Por otro lado, bajo dicho modelo, no solo se mercantilizan los sistemas de bienestar social, sino también se limitan los espacios de poder institucional considerados esenciales como la seguridad o la justicia. La exclusión social y la falta de acceso -no sólo a niveles mínimos de bienestar y oportunidades para que los individuos se desarrollen-, sino a la justicia, a los bienes culturales y a un entorno de tranquilidad, atenta contra la vida democrática o en otras palabras: la democracia formal tiene que ir de la mano con la democracia social. Esto debido a que no es posible imaginar una sociedad integrada, pacífica, justa y con instrumentos efectivos de concertación; en un contexto de miseria generalizada que socava el ejercicio de una ciudadanía plena, así como el goce de los derechos más elementales por parte de grandes sectores de la población.

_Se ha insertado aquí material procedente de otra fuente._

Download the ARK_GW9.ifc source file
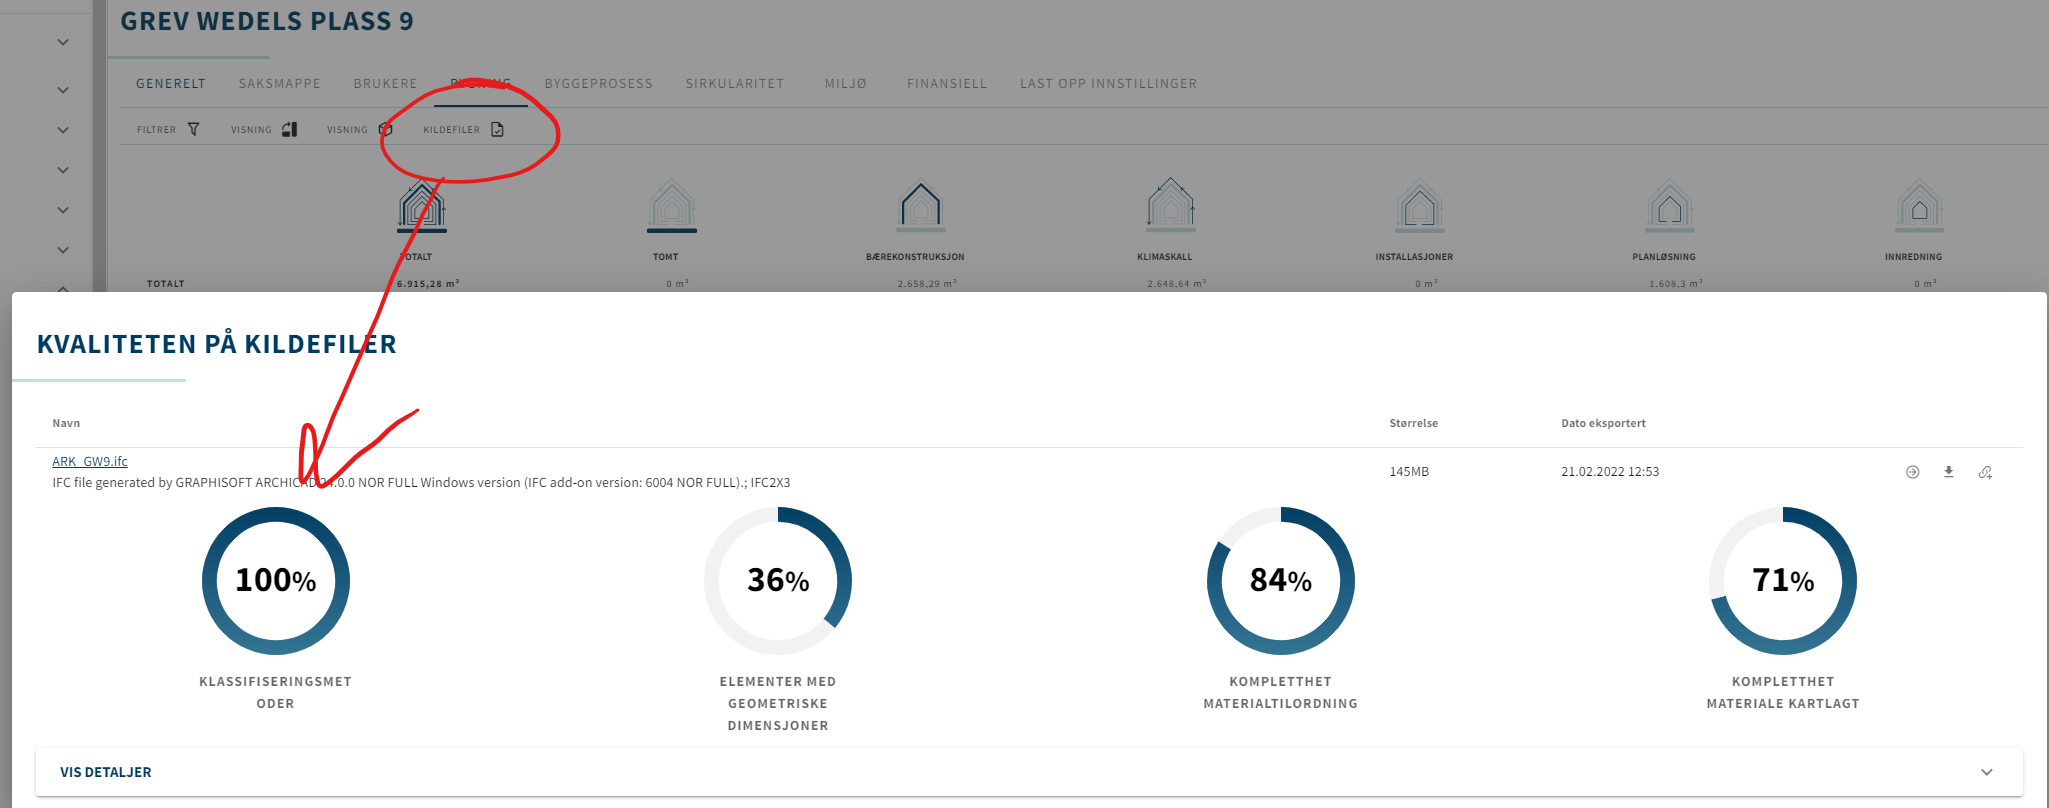 pyautogui.click(x=1948, y=472)
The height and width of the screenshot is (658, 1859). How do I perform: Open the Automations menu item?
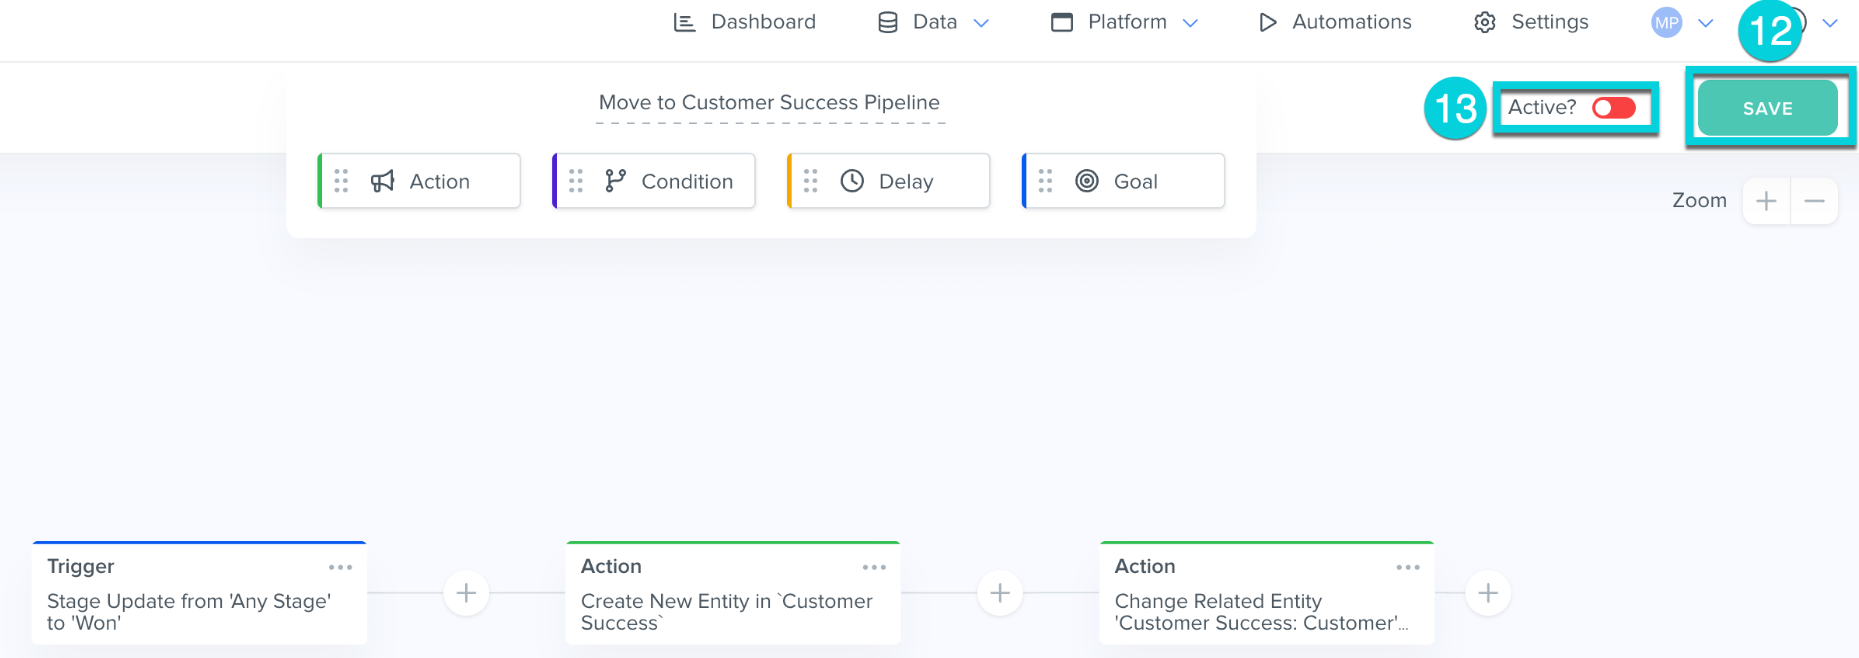tap(1335, 22)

Ahora en México tenemos que luchar por defender un modelo de país sustentado en un profundo sentido social y democrático; sin dogmatismos y con reformas que nos proyecten con más fuerza al futuro, pero con lineamientos claros y firmes para dejar atrás el proceso de exclusión social y el debilitamiento de las instituciones. Recordemos que la democracia se encuentra en riesgo, tanto en su esencia como en su aplicación, cuando las mayorías no tienen acceso a la salud, a la educación, al empleo, a la protección de sus derechos y mientras las instituciones sigan chocando con una sociedad degradada por una economía cuya riqueza y beneficios no se distribuyen equitativamente, sino al contrario.